Please give back, exactly as written, only the line containing "Task: Click the top share icon" and every line after it until the data below ends.

(Records from a collection)
◇ ◇ ◇ ◇

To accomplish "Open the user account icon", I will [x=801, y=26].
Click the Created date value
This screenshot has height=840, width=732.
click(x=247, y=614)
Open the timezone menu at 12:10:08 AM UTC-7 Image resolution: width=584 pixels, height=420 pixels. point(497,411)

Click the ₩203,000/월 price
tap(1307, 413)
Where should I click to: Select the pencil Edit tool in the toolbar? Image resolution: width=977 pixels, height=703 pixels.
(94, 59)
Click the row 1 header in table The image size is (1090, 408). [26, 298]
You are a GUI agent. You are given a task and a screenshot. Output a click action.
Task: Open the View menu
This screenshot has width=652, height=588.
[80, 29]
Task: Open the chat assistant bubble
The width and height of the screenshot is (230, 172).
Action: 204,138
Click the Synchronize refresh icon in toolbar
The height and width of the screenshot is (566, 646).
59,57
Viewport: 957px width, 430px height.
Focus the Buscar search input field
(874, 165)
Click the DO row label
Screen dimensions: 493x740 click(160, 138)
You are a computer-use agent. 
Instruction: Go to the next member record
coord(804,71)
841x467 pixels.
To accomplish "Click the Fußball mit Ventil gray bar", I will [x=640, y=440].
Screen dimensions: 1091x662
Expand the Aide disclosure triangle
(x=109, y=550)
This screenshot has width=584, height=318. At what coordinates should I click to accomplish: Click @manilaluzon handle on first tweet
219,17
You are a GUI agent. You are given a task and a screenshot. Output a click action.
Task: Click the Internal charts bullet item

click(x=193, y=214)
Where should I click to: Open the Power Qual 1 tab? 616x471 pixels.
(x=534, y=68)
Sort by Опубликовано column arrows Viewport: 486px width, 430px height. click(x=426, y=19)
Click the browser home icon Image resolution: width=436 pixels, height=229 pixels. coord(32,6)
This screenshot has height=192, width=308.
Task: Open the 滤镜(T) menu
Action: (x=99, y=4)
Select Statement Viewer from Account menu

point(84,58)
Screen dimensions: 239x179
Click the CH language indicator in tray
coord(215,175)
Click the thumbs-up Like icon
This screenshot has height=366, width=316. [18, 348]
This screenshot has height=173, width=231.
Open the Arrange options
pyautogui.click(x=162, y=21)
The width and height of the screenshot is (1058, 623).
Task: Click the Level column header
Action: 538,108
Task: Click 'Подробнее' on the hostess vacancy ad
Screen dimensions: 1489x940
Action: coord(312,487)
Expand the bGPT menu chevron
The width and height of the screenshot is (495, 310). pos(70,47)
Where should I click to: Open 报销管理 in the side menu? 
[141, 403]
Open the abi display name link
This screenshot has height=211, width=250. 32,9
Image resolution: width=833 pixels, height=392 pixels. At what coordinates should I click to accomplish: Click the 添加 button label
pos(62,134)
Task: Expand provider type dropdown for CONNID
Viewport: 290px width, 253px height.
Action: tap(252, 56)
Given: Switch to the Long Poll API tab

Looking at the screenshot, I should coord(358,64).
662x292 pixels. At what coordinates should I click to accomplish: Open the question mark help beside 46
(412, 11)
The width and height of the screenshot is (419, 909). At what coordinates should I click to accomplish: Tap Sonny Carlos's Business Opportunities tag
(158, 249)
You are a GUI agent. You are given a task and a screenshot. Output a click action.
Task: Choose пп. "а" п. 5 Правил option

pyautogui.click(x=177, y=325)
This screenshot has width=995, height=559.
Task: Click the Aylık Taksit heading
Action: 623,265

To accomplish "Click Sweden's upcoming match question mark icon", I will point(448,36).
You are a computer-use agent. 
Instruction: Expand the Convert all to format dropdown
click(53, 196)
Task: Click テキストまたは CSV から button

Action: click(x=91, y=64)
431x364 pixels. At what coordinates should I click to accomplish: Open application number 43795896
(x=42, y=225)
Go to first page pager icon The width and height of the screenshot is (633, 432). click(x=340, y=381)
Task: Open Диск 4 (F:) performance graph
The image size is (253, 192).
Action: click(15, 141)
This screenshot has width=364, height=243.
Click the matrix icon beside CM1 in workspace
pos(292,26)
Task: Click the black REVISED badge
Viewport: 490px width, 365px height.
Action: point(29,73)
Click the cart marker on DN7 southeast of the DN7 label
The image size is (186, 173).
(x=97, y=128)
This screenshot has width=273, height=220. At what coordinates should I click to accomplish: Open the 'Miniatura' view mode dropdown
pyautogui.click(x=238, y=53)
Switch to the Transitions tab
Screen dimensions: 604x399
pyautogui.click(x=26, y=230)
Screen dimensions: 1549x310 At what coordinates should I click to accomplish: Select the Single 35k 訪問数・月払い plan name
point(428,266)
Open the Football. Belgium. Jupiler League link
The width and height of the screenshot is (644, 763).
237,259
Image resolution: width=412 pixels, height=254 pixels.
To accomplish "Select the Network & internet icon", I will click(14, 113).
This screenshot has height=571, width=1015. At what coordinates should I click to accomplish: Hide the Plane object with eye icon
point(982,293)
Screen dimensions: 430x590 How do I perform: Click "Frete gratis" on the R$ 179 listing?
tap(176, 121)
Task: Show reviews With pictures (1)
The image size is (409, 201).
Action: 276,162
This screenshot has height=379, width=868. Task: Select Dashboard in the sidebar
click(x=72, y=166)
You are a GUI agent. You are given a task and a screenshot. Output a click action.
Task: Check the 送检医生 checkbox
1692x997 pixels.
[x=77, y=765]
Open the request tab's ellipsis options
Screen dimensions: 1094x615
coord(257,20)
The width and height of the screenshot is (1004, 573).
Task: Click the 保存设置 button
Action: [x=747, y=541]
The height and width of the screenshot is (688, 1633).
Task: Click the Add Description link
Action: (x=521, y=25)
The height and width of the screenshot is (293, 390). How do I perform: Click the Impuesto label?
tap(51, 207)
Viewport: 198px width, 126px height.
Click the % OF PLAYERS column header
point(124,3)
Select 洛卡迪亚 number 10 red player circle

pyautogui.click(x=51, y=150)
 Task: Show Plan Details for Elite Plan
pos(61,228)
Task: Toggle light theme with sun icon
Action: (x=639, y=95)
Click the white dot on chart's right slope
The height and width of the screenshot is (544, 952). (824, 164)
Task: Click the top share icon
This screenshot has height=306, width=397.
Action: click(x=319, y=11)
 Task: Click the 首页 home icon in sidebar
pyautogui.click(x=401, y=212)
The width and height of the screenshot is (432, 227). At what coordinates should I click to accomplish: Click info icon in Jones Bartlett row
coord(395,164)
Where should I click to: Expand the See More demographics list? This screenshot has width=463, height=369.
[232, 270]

◇ ◇ ◇ ◇

## Output of the exercise
Task: Click the top share icon
This screenshot has height=306, width=397.
Action: click(x=319, y=11)
 Task: Click the 首页 home icon in sidebar
pyautogui.click(x=401, y=212)
The width and height of the screenshot is (432, 227). At what coordinates should I click to accomplish: Click info icon in Jones Bartlett row
coord(395,164)
Where should I click to: Expand the See More demographics list? This screenshot has width=463, height=369.
[232, 270]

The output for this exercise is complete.